On the Vietnam Veterans Memorial in Washington, D.C. there are at least 14 living persons listed among the 58,175 dead and missing names inscribed on the wall. If the government says you are dead when you are really alive, that’s just a minor inconvenience, but when you think you are alive and Jesus pronounces you spiritually dead, that’s a major problem.
In addressing this spiritually dead church, Jesus presents Himself as the one who has the seven Spirits of God. What this dead and lifeless church needed was the life giving Spirit of God.
While Sardis’ reputation impressed other people, Jesus knew their deeds and was able to see deep within their heart, which had stopped beating for Him.
How is your spiritual life doing? Where are you spiritually? What signs of aging do you see? Are there signs of growing maturity or signs of deterioration and death? I’d like to share with you five signs of a dying faith.

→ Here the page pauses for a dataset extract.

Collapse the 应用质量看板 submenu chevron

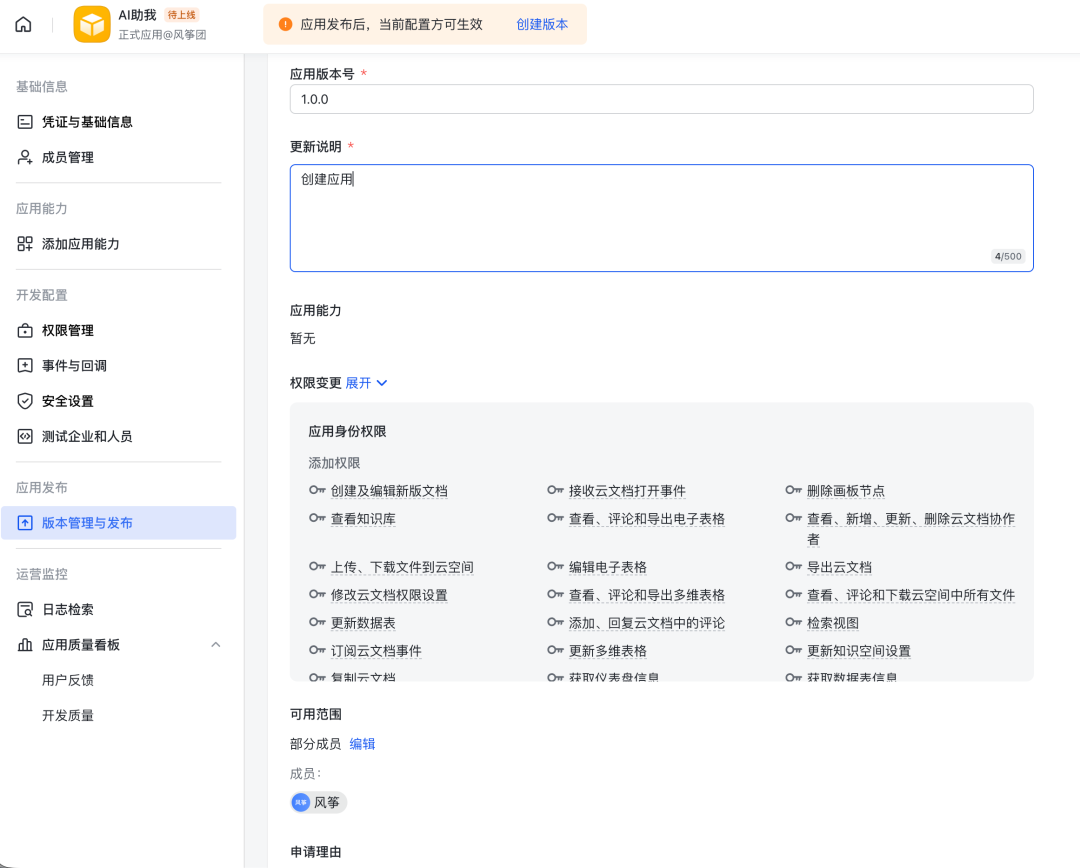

Worship of the past. This is where you focus on what God did for you years ago rather than claiming what He is doing for you today.
Love for tradition more than for Jesus. This is where people focus more on a ritualistic form of worship rather than on Jesus.
Inflexibility and resistance to change. The seven last words of a dying church are, “We’ve never done it that way before.”
“Change is the law of life. And those who look only to the past or the present are certain to miss the future.” John F. Kennedy.
Greater concern with form than with life. This is like the difference between religion and relationship. Some people are more concerned about the way things look than the changes being made in people’s lives.
Loss of evangelistic fervor. This is where you begin making excuses for reaching the lost based upon your personal comfort. (Illustrate this by the cards that are still on the Lord’s Supper table)
Like a doctor in a hospital emergency room shouting orders to save the life of a patient in a race against death, Jesus gives us five specific commands that can help resuscitate your spiritual life.
Revelation 3:2-3, “Wake up, and strengthen the things that remain, which were about to die; for I have not found your deeds completed in the sight of My God. 3'Remember therefore what you have received and heard; and keep it, and repent. If therefore you will not wake up, I will come like a thief, and you will not know at what hour I will come upon you.”